╔══

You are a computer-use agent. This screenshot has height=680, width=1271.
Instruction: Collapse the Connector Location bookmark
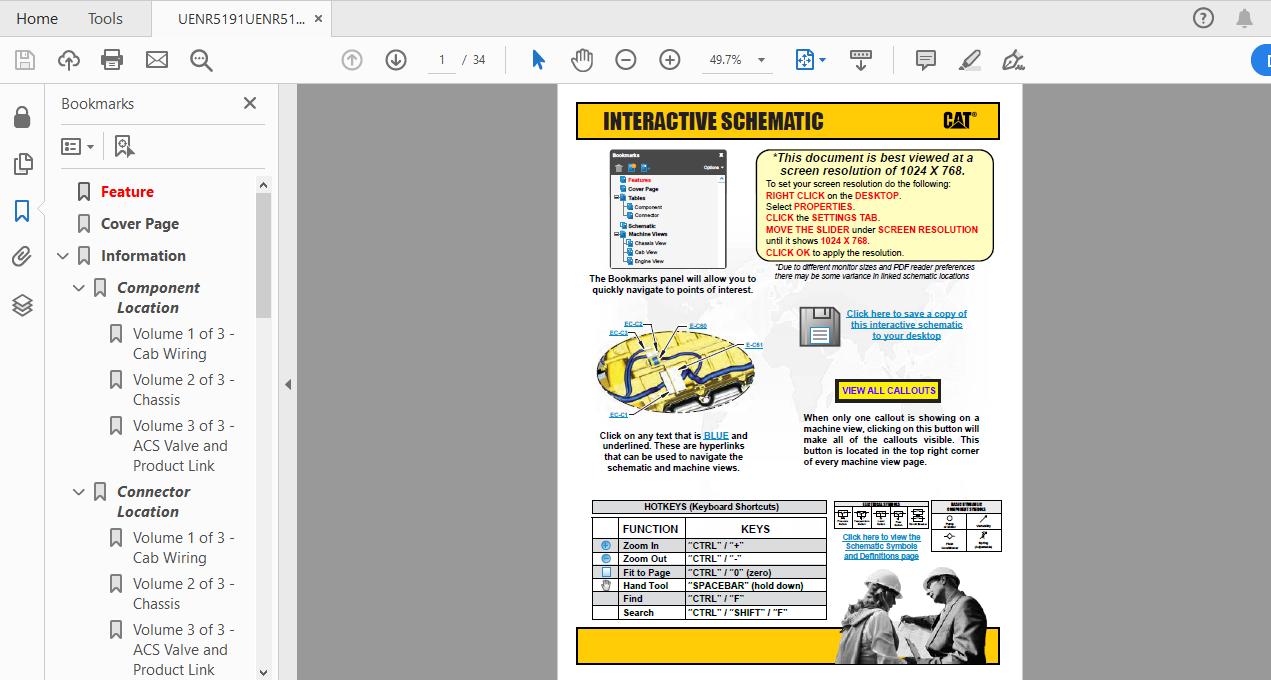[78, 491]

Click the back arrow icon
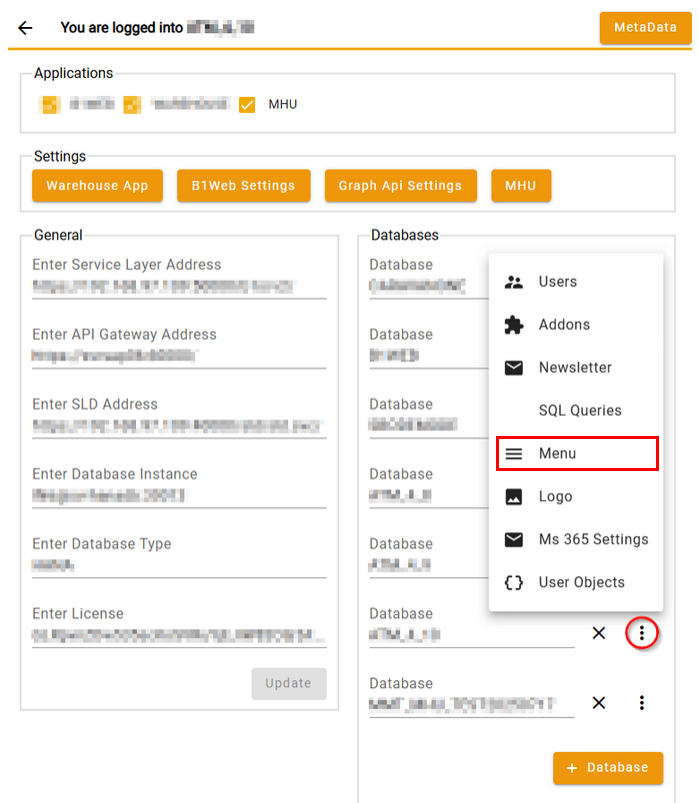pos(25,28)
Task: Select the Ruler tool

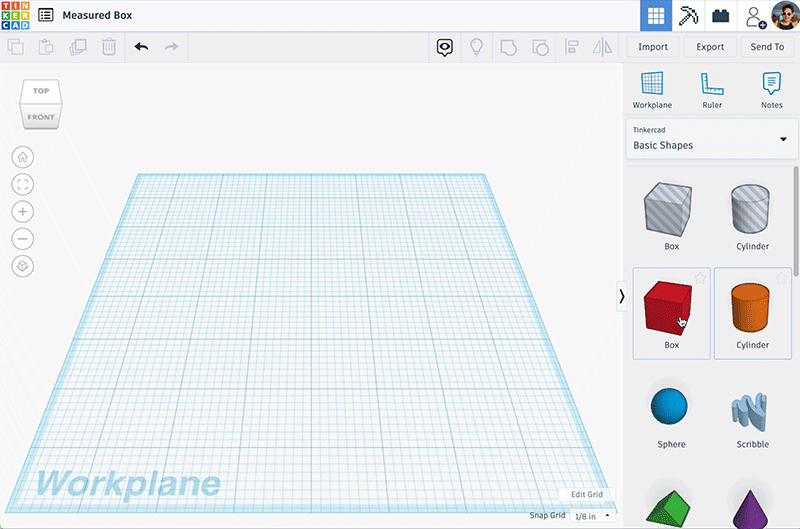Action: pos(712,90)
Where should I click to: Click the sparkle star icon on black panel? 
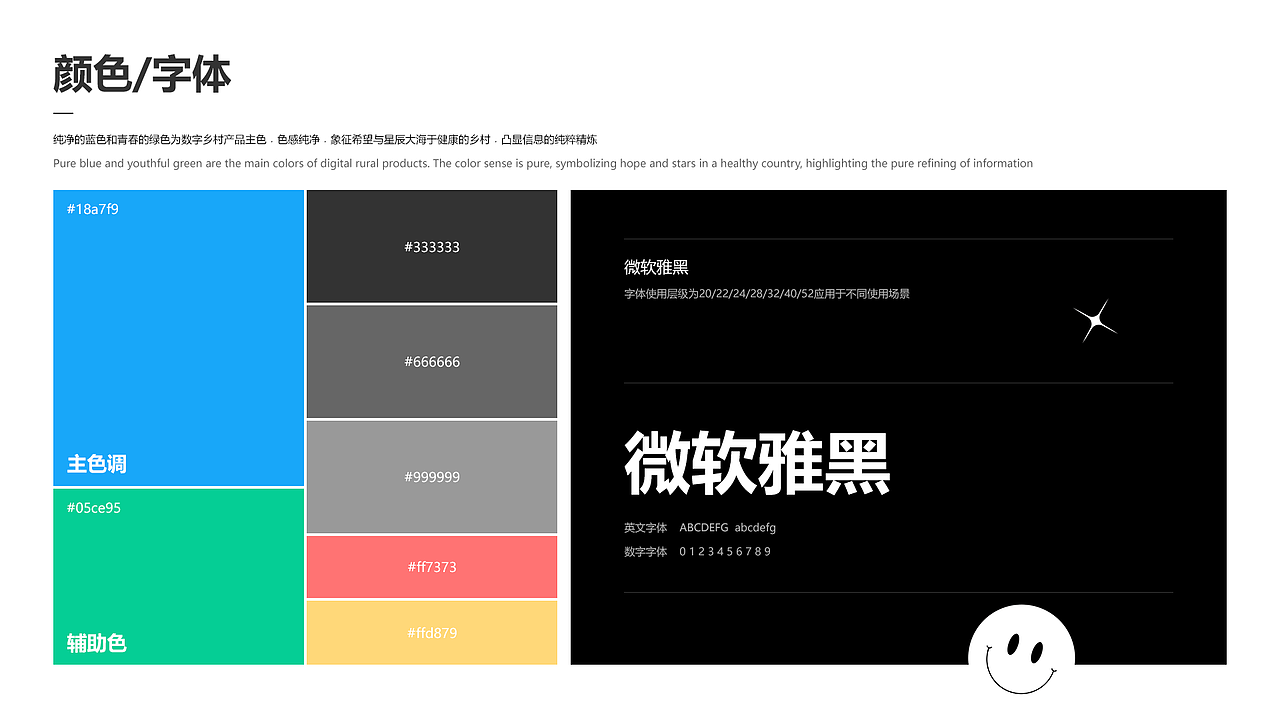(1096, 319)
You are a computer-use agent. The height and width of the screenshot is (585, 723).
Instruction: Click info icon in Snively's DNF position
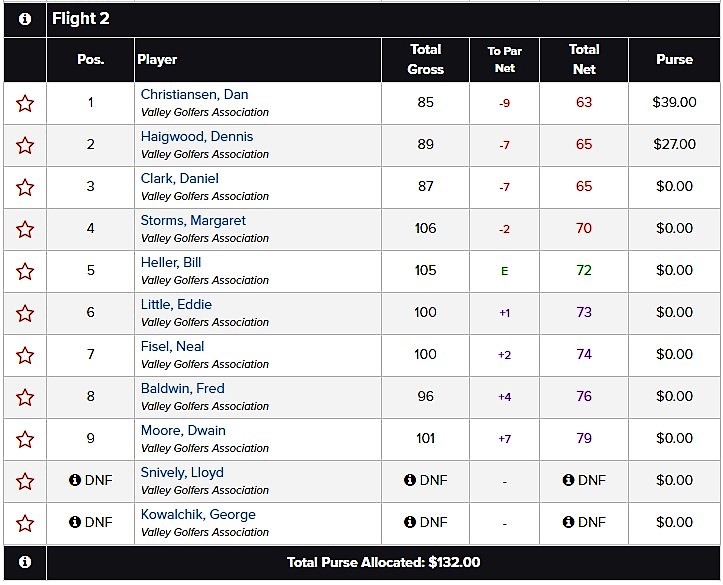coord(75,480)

╚══

### PROBLEM STATEMENT
Transcribe every line from the one containing "Where should I" to the end of the listing, exactly and exclusively. Do not carry any picture over.

### EXERCISE ANSWER
Where should I click to: Click the sparkle star icon on black panel? 
(1096, 319)
You are a computer-use agent. The height and width of the screenshot is (585, 723).
Instruction: Click info icon in Snively's DNF position
coord(75,480)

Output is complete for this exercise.